Though this thing does not seem remotely repair friendly, the guide looks wrong. There's no need to cut through the mesh and their video (in the same guide) even shows it: https://youtu.be/ArH41WyUt28?t=62
edit: the fact they have to use an ultrasonic cutter next in the video is insane and makes no sense. Is it possible that iFixit is simply missing the correct way to open this?
edit2: Summary of the video concludes that "Even though there looks to be an easy way inside, we failed to decode it. Without a repair manual, your odds of success are slim". Hence the 1/10, which makes sense.
Or perhaps the official apple repair, if under contract, is to hand you a new unit and throw the old one into the melter? There's no storage on the thing beyond its own id, is there?

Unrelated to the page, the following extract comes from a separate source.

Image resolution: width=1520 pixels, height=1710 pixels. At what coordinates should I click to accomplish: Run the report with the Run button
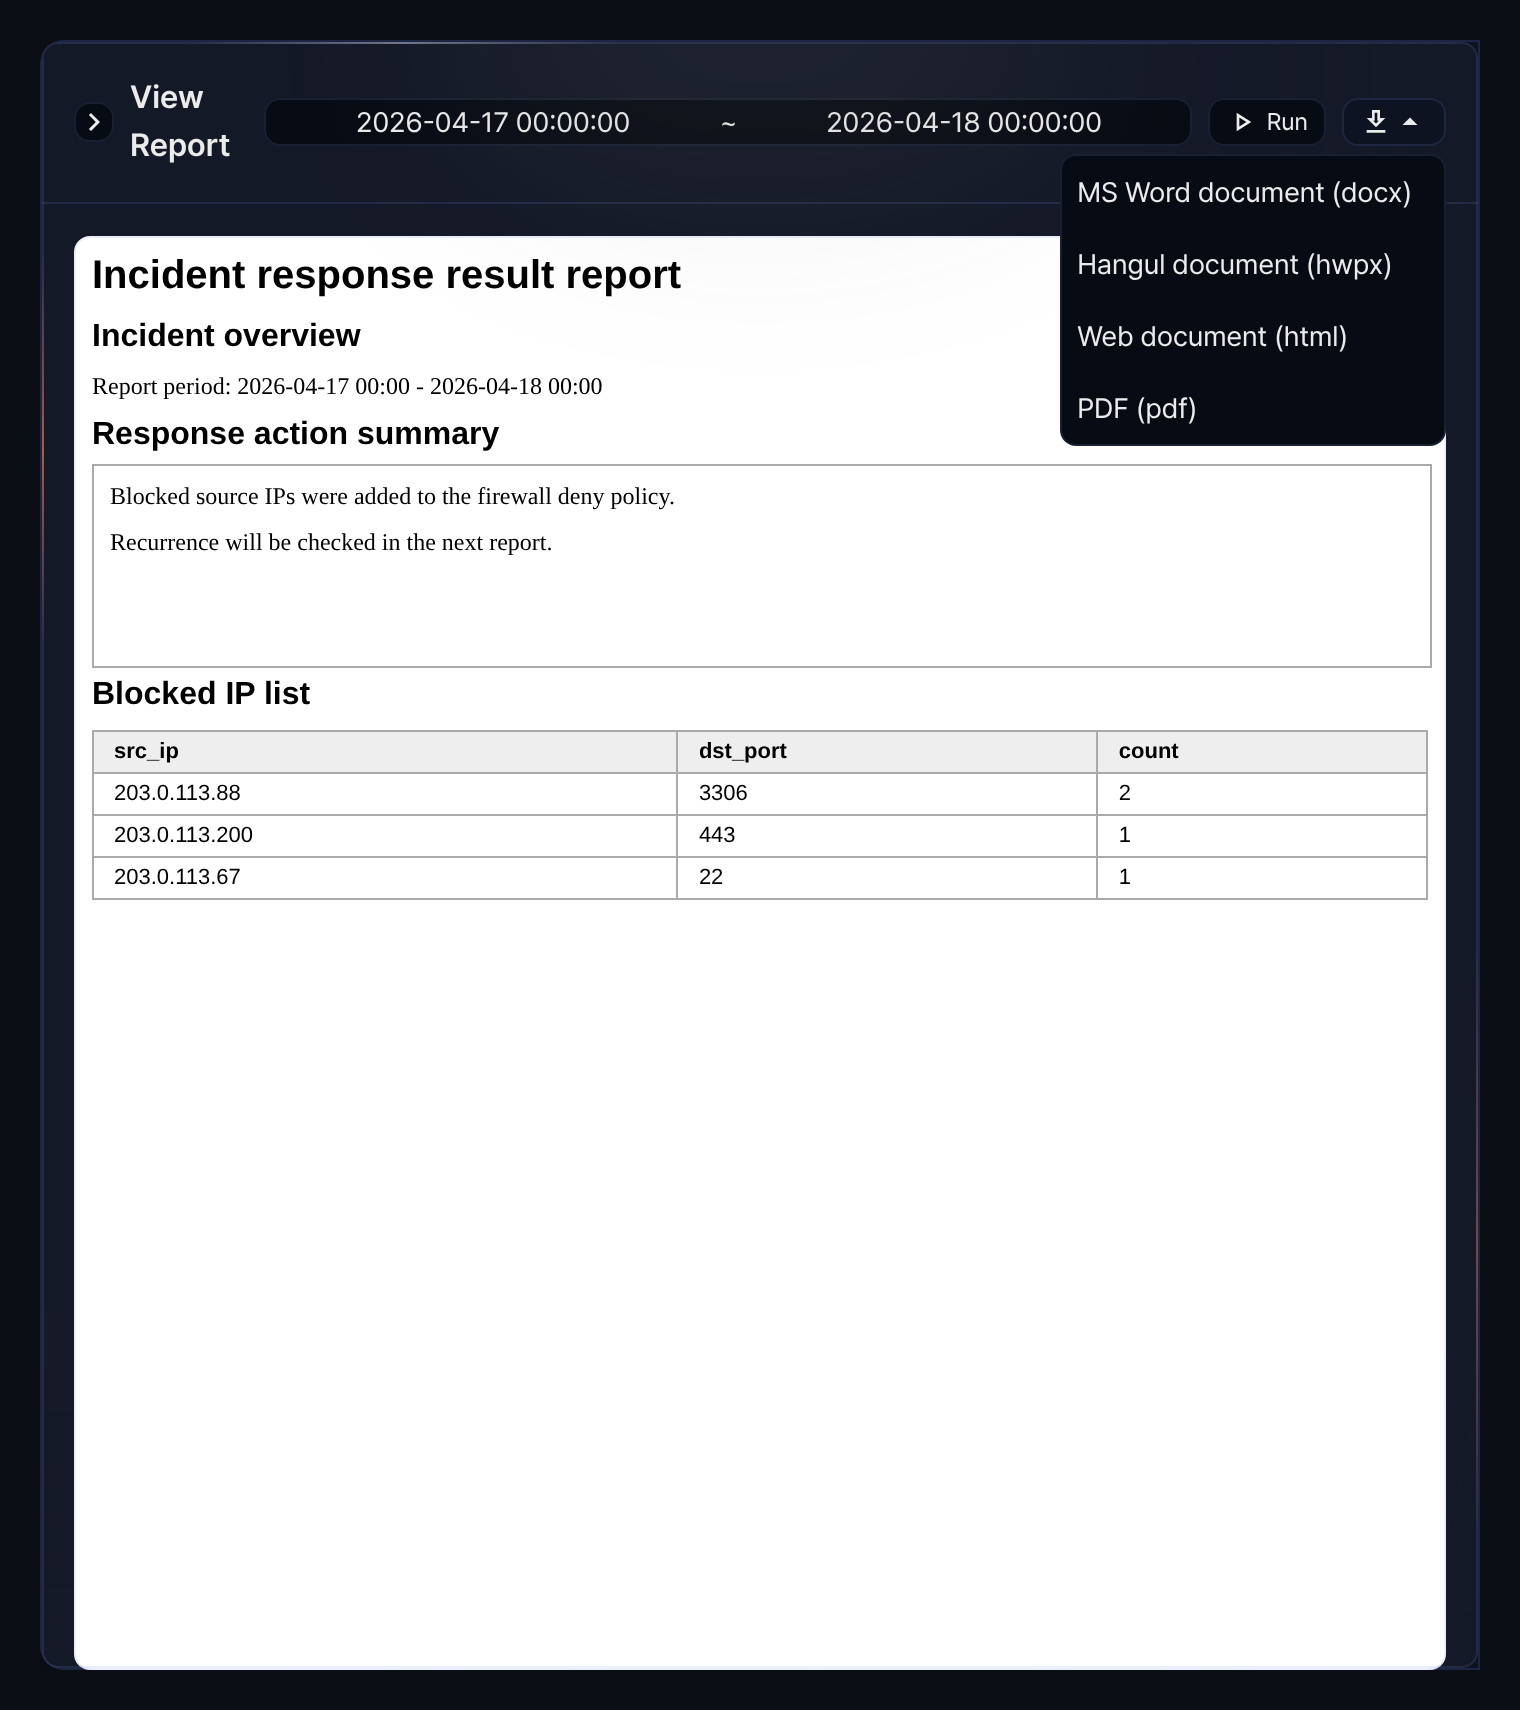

Maybe, but it is a version 1.0 device in a new market for Apple. It will be functionally obsolete by the time it wears out. I mean this in the kindest sort of way. Consider a version 1 iPad. I have two or three of them stored somewhere. They were great for a couple years then got completely eclipsed by even greater things once Apple figured out where to take the product category. Of the five version 1 iPads I can remember family members owning, I don't think any of them ever needed a repair, they just lived their quiet service lives and finally slipped the surly bonds of tech.
They never tried to shut down unofficial repair shops and you're doing a disservice to the whole idea behind "right to repair" by saying that. The only thing Apple has publicly done is disagreed with and lobbied against the current "right-to-repair" legislation that's going on. They have publicly stated that they're not against the concept of people repairing their own devices but that what they're actually against is the requirement that they provide, without cost, the tools and instructions necessary for a third-party to perform the repair. Apple only cares that the repairs are done correctly. They don't care who repairs it as long as the repair doesn't cause the mistaken perception that the phone itself is faulty or poorly manufactured. They allow any third-party repair center to get certified to be an authorized Apple service center. To ignore that huge chunk of the reasons why is to be disingenuous or ignorant. They have a completely valid stance about the current bills.
Since you can't adjust the volume of the speaker to a level where it would blow the speakers inside, when are you realistically going to NEED to repair this? I get that it's nice to have the comfort of thinking you're going to save yourself $150 at some point in the future to repair a piece of this but, with electronics that are this complicated, it's not a simple task to actually do this repair, as we see here.
If you watch the video review, the one point it got was for robustness and quality of build which they thought should preclude the need for repair work for a while.
Recycling generally refers to the component materials, not reuse of the finished product. That's why the green mantra is "reduce, reuse, recycle" (in preferential order).
Right, it refers to recycling the component materials AFTER I part with my laptop. But maybe I wouldn't have had to part with my laptop for another 4 years if the RAM wasn't soldered on. Thus overall reducing all the processing needed.
The quality of this product aside, I want to comment on how great iFixIt is. With their guides, I've been doing my own phone repairs recently, which helps me keep my phone in working order for longer rather than buying a new one all the time. They're a great resource.
$350 for a device you effectively cannot repair without ruining some part of it is absolutely astonishing. To anybody that says "so what?", if any part of this dies for whatever reason, not only are you almost completely out of your money, there's no way this thing is actually getting repaired by Apple. At best most of the components end up going through a recycler. At worst, that's 5lbs of added landfill.
Speakers are something that NEED to be repaired. It's one of the non-solid state technologies that we haven't found a better alternative for, and are some of the most fragile parts in systems today. These drivers/cones WILL wear out over time and the only thing you're going to be able to do is buy a new unit.